Short problem: Locate each line of the entries below that includes the word "Where", and copy those lines.

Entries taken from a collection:

----------------

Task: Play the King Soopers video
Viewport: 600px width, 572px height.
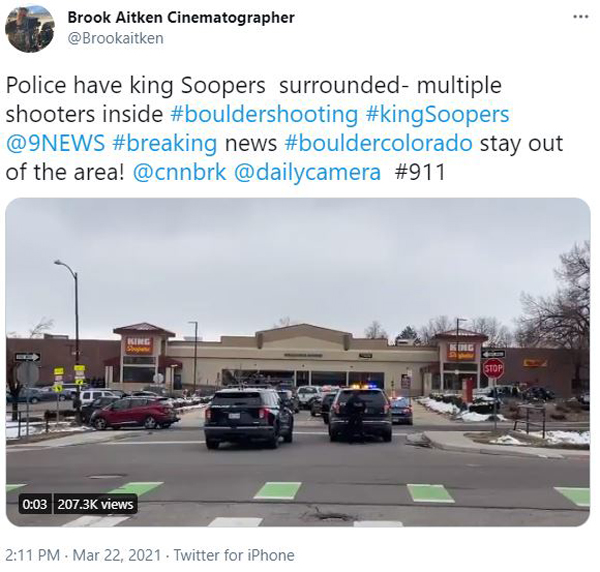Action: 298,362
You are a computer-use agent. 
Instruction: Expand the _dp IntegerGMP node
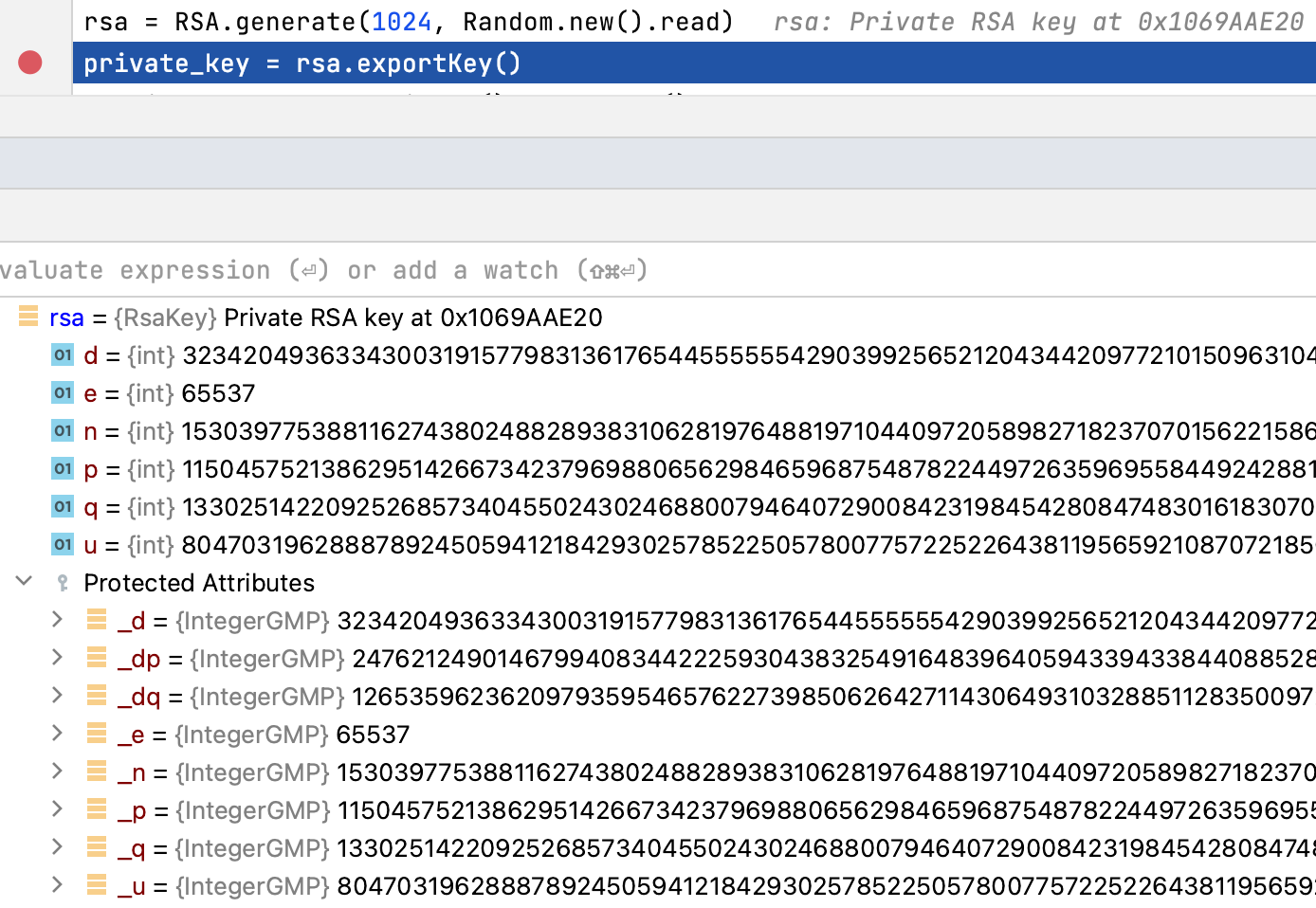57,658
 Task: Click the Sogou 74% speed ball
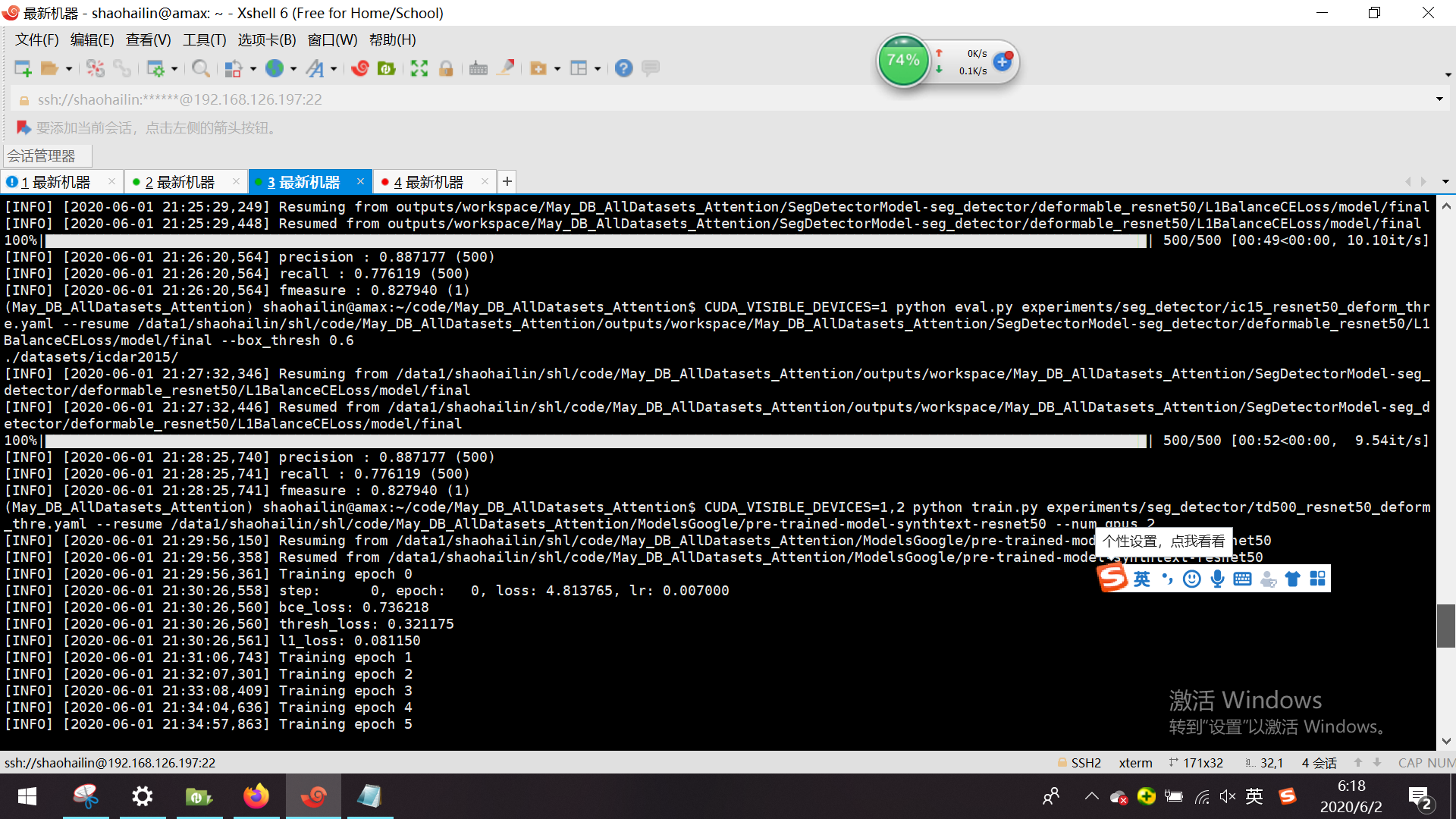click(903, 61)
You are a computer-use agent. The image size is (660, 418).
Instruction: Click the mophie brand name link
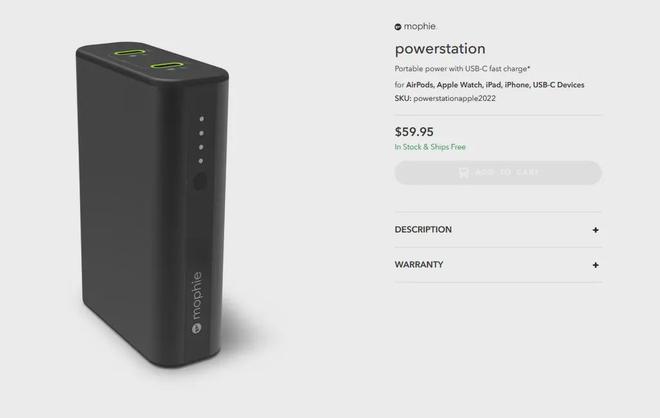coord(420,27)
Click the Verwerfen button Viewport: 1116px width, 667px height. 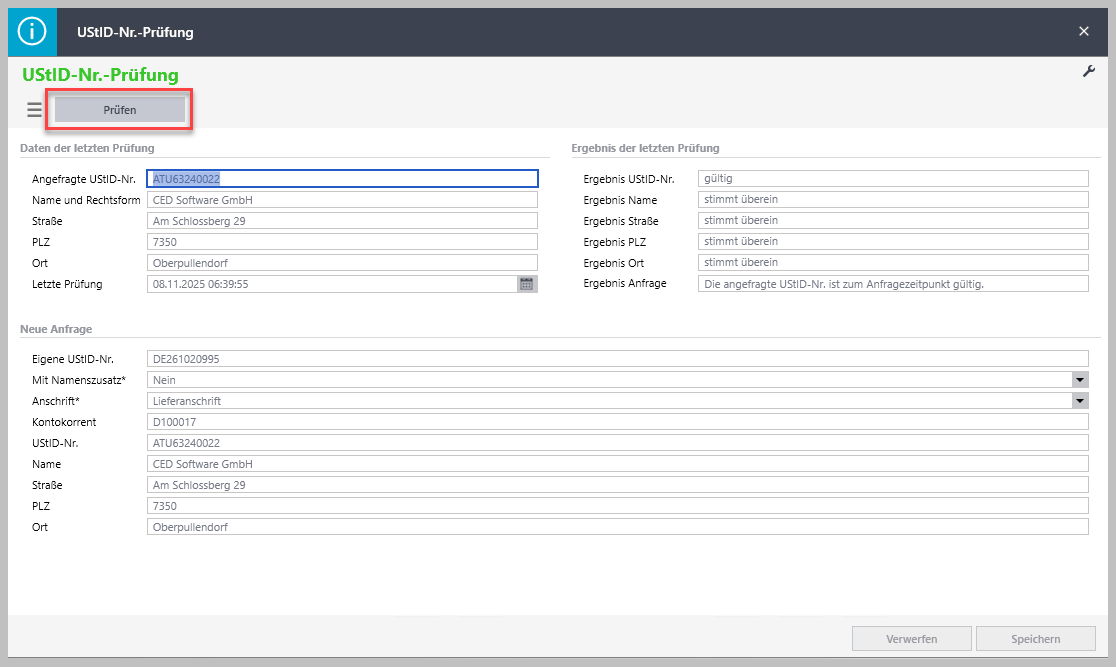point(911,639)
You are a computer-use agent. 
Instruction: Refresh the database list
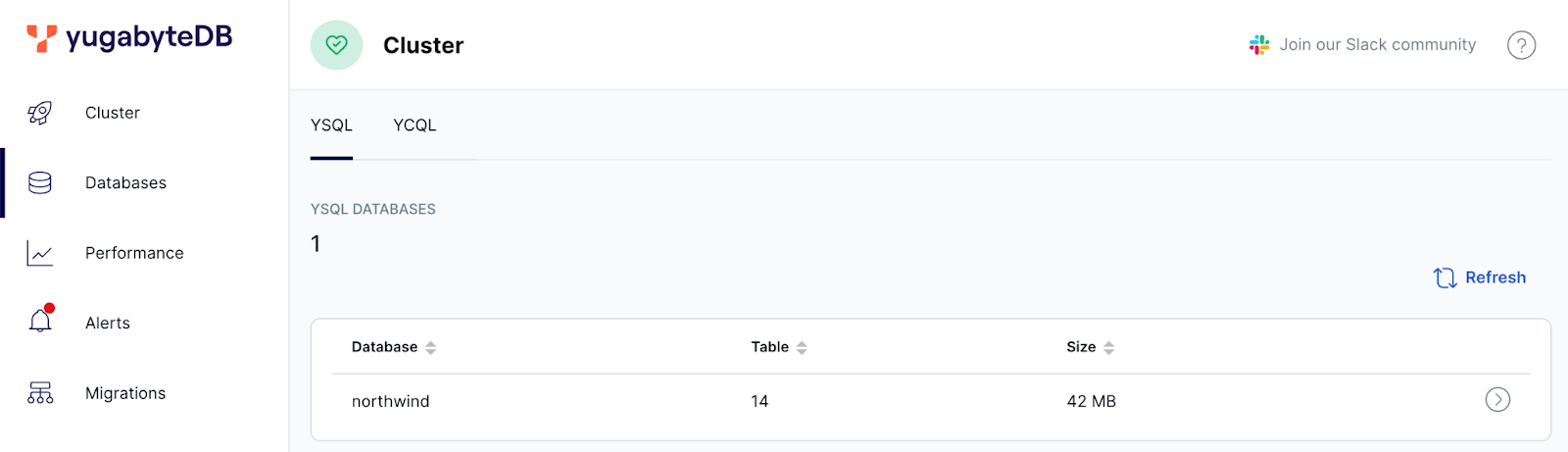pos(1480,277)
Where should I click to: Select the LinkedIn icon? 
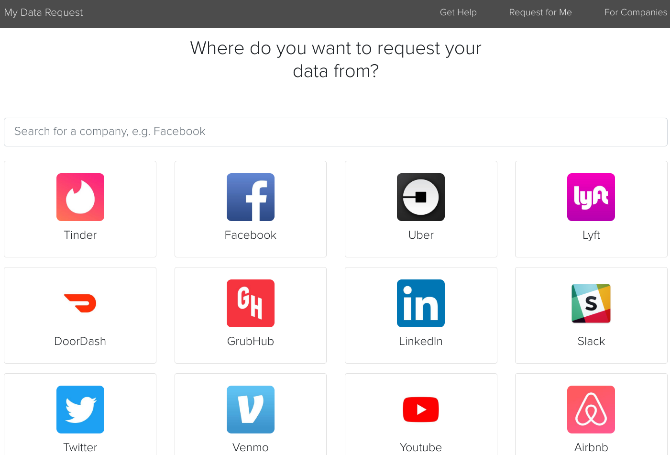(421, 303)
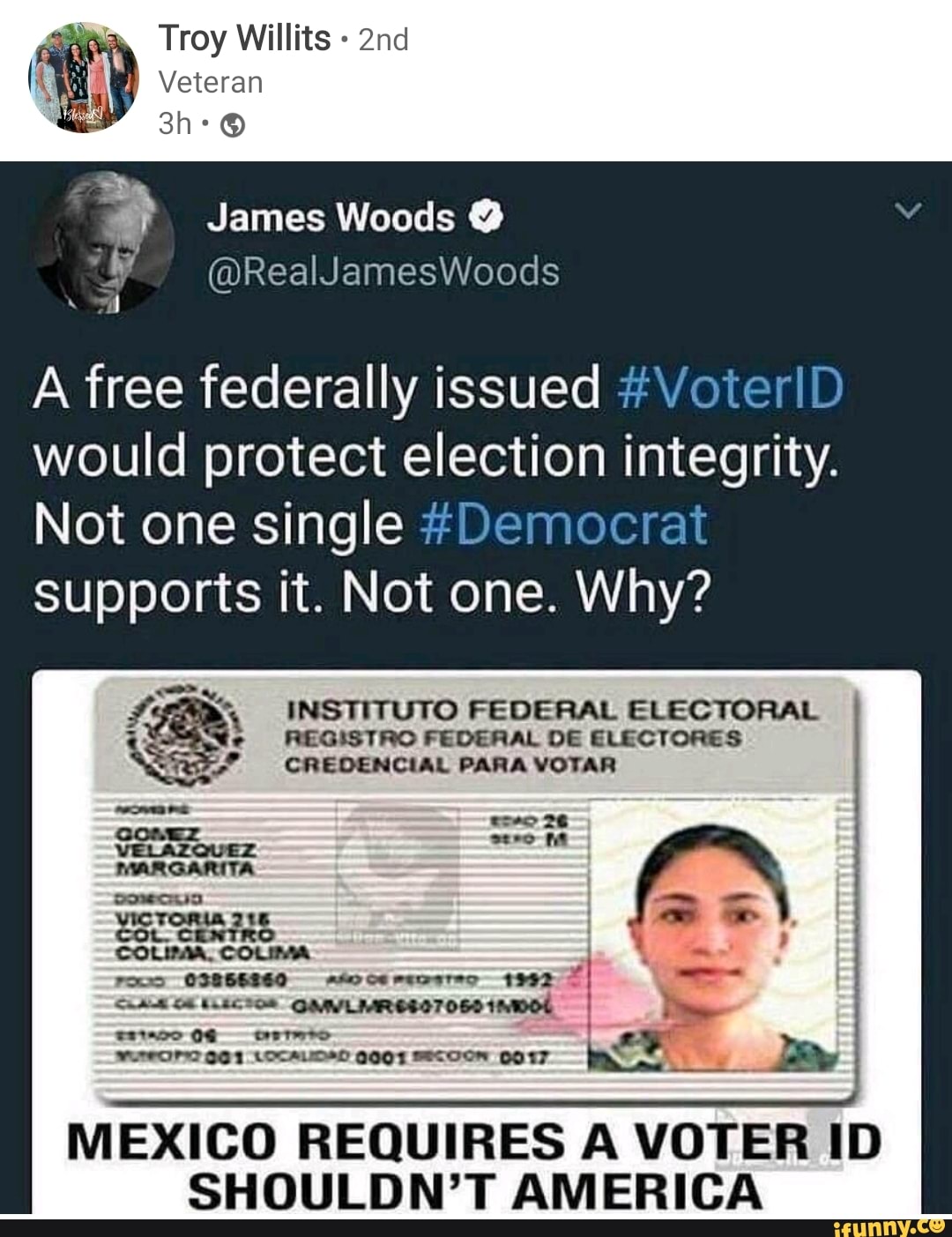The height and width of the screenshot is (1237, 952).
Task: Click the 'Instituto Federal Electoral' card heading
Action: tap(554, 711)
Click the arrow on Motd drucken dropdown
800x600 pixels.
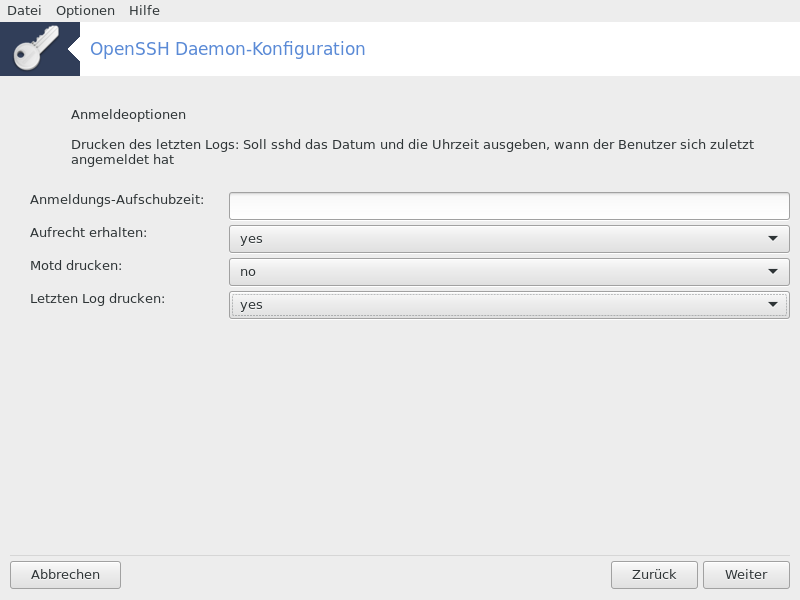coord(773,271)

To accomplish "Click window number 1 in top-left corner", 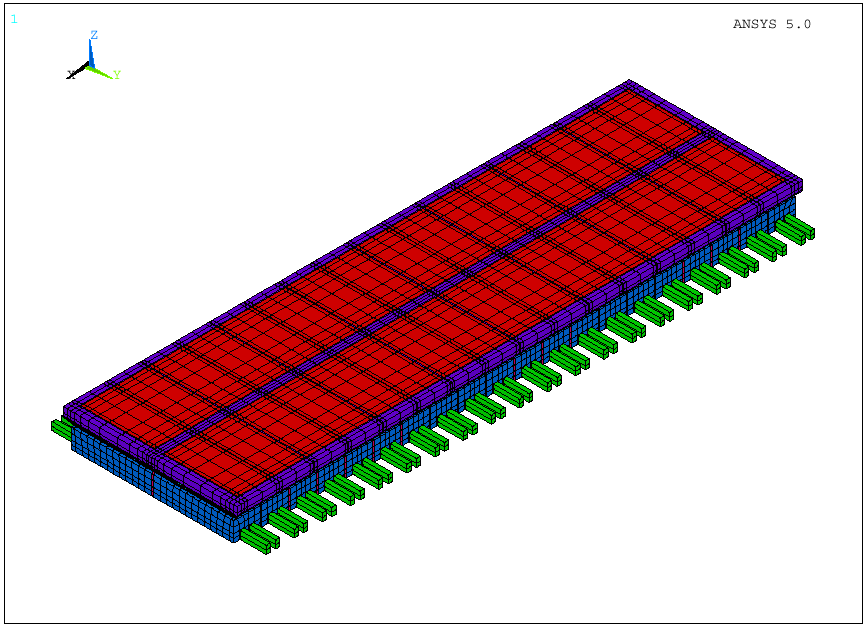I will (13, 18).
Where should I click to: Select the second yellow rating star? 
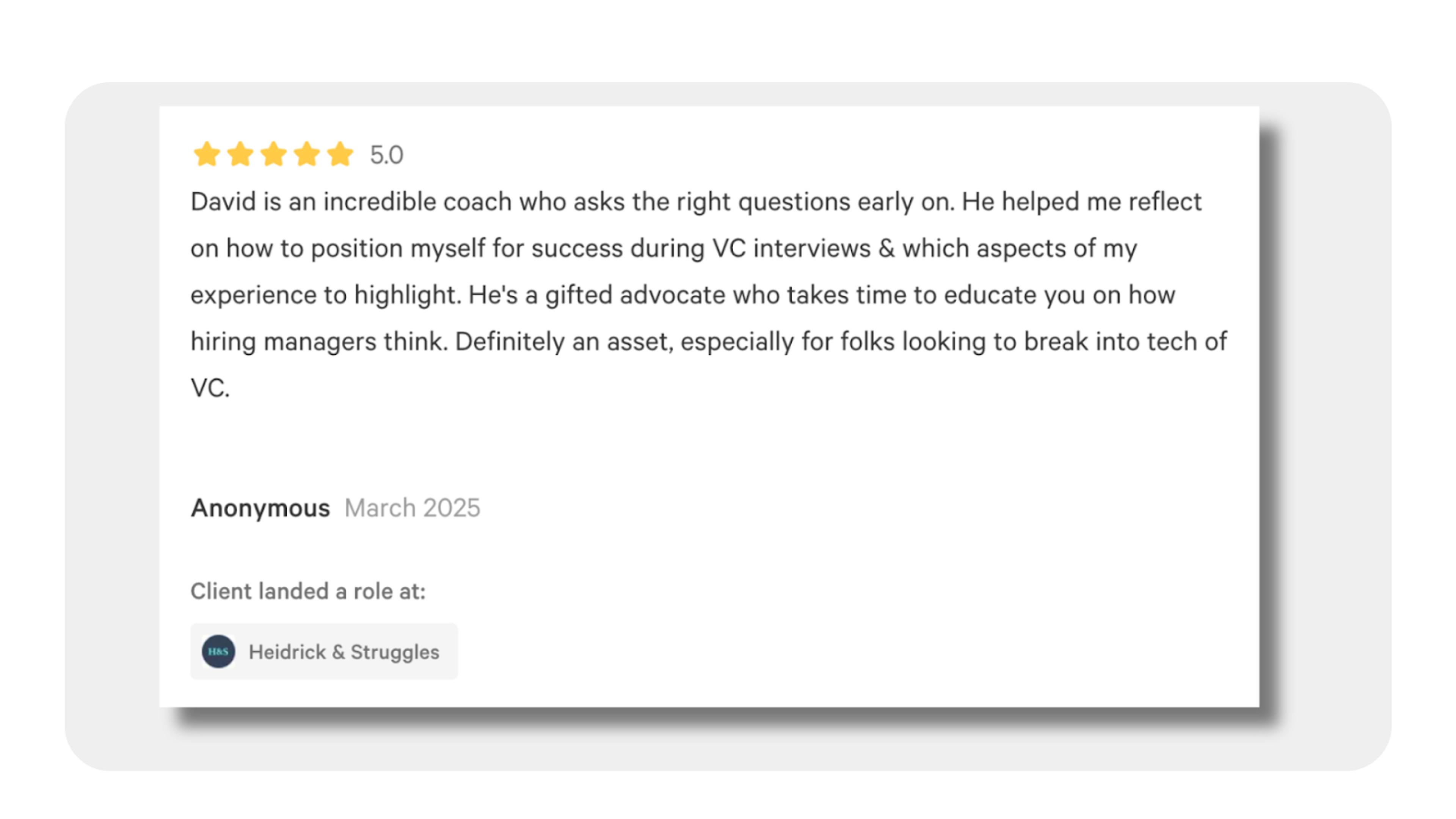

----------------

Reply:
Where should I click to: Select the LinkedIn icon? 
Where should I click to: Select the second yellow rating star? 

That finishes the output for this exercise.